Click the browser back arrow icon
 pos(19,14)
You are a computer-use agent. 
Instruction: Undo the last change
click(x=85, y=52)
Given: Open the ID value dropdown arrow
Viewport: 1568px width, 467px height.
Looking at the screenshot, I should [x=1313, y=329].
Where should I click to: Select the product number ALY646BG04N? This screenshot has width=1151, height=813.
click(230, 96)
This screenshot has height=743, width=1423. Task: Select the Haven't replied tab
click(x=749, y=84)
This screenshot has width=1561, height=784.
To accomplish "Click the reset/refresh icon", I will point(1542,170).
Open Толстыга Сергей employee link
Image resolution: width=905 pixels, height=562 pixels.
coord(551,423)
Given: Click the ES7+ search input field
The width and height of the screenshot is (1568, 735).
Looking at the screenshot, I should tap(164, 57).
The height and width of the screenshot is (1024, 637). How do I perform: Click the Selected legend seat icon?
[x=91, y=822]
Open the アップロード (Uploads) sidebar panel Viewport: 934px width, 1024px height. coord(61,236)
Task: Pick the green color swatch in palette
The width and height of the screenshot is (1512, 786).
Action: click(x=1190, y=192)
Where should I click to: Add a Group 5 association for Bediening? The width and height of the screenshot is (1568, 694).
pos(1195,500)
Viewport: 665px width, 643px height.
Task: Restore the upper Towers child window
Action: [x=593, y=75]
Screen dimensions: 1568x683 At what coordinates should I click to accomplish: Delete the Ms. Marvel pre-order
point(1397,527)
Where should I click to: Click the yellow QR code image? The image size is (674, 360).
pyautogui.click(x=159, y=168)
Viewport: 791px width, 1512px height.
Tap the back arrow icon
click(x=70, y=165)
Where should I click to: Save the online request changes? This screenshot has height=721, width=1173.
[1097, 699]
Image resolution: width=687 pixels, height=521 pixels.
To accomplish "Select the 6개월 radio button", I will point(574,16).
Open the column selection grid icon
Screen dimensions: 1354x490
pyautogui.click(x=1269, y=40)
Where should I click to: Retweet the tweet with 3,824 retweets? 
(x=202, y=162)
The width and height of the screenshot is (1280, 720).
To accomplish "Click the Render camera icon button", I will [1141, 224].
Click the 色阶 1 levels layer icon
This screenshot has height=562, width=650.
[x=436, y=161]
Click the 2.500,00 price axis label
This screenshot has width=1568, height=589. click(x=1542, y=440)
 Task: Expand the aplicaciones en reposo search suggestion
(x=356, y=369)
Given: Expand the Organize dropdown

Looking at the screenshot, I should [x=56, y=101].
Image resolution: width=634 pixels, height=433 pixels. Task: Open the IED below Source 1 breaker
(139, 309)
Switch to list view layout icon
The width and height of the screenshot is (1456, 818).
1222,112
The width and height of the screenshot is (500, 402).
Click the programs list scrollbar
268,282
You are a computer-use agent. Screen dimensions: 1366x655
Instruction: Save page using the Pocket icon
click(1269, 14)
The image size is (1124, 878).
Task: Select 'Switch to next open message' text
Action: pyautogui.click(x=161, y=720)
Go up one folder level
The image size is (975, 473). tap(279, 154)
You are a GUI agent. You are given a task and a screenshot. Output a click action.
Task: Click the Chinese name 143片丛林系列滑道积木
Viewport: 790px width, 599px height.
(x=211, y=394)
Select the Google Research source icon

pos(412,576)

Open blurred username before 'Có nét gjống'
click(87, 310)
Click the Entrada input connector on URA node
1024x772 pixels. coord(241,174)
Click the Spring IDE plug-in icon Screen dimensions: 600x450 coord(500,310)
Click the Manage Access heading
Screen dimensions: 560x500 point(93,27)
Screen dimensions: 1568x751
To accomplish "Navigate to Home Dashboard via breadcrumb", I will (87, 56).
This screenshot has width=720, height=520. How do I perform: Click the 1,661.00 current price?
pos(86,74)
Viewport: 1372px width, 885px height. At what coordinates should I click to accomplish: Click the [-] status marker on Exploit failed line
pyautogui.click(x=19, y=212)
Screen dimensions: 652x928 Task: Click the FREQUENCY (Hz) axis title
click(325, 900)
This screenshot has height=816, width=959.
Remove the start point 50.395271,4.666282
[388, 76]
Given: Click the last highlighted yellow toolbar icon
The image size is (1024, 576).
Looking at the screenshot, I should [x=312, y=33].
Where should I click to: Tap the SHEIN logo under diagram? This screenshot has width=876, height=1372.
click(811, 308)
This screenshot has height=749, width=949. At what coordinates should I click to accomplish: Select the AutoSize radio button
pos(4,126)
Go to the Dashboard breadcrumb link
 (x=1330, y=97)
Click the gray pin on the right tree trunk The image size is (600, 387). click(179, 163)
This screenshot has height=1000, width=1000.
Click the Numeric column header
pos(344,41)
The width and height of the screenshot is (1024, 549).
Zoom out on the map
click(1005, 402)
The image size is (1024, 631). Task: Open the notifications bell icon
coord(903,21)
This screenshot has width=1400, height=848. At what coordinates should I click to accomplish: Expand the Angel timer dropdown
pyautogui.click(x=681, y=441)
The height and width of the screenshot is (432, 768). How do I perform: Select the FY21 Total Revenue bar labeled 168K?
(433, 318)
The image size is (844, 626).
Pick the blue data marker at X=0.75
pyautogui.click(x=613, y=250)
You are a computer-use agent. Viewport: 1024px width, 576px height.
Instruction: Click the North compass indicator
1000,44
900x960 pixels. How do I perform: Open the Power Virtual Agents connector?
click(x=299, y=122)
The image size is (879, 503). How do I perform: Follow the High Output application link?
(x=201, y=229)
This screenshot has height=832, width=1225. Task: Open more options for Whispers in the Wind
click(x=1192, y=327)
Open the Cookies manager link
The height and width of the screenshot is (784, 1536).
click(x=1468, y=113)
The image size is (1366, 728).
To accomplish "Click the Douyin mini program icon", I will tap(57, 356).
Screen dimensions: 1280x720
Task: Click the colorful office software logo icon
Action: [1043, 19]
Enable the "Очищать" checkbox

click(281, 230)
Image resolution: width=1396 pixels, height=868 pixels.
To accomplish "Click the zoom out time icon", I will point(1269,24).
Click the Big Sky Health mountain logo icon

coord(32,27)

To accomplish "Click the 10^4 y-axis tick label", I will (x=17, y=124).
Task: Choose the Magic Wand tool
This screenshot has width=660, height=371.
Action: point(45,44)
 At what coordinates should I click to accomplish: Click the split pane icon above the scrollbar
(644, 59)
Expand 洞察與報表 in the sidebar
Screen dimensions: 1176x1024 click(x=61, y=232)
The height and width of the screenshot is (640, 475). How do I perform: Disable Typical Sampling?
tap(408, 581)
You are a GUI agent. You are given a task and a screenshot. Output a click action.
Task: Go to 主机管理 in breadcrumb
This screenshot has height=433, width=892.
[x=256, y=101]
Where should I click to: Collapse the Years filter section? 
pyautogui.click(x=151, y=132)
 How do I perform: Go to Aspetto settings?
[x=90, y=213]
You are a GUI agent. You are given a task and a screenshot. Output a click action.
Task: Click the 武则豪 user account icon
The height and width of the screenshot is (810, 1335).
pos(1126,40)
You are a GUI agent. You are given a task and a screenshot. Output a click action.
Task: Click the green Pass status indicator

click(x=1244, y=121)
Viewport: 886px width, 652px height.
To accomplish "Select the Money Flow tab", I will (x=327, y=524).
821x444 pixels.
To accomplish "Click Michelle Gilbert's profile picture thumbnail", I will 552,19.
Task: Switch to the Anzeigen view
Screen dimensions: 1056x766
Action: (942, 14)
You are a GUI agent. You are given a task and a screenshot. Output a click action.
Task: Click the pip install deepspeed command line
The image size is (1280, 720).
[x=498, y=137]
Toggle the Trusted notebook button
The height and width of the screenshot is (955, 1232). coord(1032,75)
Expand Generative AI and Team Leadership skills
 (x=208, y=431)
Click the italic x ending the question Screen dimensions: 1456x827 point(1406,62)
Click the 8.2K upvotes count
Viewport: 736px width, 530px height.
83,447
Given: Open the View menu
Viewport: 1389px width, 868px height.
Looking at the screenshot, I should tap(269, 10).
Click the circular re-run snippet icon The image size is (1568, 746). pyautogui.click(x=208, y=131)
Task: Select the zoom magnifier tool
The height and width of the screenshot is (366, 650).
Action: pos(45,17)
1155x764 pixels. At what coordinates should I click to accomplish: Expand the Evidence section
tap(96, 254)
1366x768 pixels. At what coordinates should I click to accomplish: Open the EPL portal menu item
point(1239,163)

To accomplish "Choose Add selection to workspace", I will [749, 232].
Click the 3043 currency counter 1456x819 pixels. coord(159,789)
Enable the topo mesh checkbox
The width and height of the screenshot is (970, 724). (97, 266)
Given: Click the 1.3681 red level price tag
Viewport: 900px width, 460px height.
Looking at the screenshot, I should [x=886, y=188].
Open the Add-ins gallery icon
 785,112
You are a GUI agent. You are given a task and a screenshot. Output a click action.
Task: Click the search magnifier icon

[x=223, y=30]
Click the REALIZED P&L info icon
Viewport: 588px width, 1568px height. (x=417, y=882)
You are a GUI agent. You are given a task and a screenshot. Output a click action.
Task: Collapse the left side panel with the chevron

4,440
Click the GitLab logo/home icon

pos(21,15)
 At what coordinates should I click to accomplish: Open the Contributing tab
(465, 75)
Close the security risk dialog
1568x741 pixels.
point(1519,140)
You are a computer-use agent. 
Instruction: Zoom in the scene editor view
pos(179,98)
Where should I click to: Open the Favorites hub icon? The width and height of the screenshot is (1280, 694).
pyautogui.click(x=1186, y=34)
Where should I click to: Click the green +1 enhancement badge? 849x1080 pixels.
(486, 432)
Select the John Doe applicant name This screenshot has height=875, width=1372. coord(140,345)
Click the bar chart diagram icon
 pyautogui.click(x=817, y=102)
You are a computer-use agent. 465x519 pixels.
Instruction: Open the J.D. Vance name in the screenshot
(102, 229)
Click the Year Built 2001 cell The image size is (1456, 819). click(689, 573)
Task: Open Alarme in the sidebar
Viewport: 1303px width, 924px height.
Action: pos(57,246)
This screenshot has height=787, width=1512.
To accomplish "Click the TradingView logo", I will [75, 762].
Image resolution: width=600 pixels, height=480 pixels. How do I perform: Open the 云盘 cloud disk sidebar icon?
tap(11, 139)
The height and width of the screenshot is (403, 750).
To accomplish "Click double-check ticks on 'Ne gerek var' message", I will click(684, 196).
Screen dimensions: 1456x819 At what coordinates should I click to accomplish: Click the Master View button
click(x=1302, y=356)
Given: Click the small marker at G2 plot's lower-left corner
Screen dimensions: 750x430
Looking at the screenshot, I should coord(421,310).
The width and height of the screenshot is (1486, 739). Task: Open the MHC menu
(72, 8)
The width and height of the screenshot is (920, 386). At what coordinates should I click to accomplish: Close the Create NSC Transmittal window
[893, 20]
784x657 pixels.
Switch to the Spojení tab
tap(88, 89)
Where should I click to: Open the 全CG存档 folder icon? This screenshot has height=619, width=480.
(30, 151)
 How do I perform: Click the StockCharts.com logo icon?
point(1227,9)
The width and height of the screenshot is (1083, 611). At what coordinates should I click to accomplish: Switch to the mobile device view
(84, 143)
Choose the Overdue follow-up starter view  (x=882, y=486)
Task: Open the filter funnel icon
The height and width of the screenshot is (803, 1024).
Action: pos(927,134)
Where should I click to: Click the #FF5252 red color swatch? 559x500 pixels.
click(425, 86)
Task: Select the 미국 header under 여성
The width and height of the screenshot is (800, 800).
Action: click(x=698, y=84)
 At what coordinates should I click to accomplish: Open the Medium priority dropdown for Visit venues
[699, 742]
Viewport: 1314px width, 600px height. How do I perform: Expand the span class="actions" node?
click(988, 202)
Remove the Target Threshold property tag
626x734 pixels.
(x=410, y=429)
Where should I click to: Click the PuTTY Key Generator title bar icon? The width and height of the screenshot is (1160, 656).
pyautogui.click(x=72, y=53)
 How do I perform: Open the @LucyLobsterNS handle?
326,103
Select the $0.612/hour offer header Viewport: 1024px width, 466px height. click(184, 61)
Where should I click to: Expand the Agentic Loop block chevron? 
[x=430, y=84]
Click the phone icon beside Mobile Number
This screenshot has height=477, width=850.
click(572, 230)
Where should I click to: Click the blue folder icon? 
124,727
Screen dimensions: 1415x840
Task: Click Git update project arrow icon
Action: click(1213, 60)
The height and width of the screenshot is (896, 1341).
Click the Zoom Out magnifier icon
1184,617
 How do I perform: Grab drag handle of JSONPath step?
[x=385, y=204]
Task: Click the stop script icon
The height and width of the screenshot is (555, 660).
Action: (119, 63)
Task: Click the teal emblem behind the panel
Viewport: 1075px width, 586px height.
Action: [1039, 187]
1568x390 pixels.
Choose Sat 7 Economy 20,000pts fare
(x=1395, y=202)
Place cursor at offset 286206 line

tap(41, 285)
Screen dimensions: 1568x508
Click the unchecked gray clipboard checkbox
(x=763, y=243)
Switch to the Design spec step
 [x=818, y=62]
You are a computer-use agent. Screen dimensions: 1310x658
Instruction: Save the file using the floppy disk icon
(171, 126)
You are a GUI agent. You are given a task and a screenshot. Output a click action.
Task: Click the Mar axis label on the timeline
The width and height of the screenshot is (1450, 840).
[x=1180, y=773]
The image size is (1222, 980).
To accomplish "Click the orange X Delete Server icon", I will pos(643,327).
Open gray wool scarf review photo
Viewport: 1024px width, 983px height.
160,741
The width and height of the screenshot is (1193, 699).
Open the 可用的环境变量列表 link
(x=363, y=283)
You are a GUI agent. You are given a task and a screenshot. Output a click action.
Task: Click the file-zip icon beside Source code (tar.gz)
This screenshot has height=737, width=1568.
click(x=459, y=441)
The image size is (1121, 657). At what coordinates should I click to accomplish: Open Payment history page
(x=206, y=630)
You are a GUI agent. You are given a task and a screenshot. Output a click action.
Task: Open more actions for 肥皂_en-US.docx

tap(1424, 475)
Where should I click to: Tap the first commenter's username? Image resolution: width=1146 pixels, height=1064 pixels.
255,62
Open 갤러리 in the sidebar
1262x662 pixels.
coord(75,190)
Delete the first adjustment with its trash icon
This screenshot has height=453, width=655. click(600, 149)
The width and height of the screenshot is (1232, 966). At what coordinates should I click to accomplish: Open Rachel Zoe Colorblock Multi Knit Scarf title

Given instruction: Identify every line in the listing above that contains the string "code", matching case exactly, and copy each of those lines.

Written solution:
Where should I click to: Click the yellow QR code image? The image size is (674, 360).
Task: Click the file-zip icon beside Source code (tar.gz)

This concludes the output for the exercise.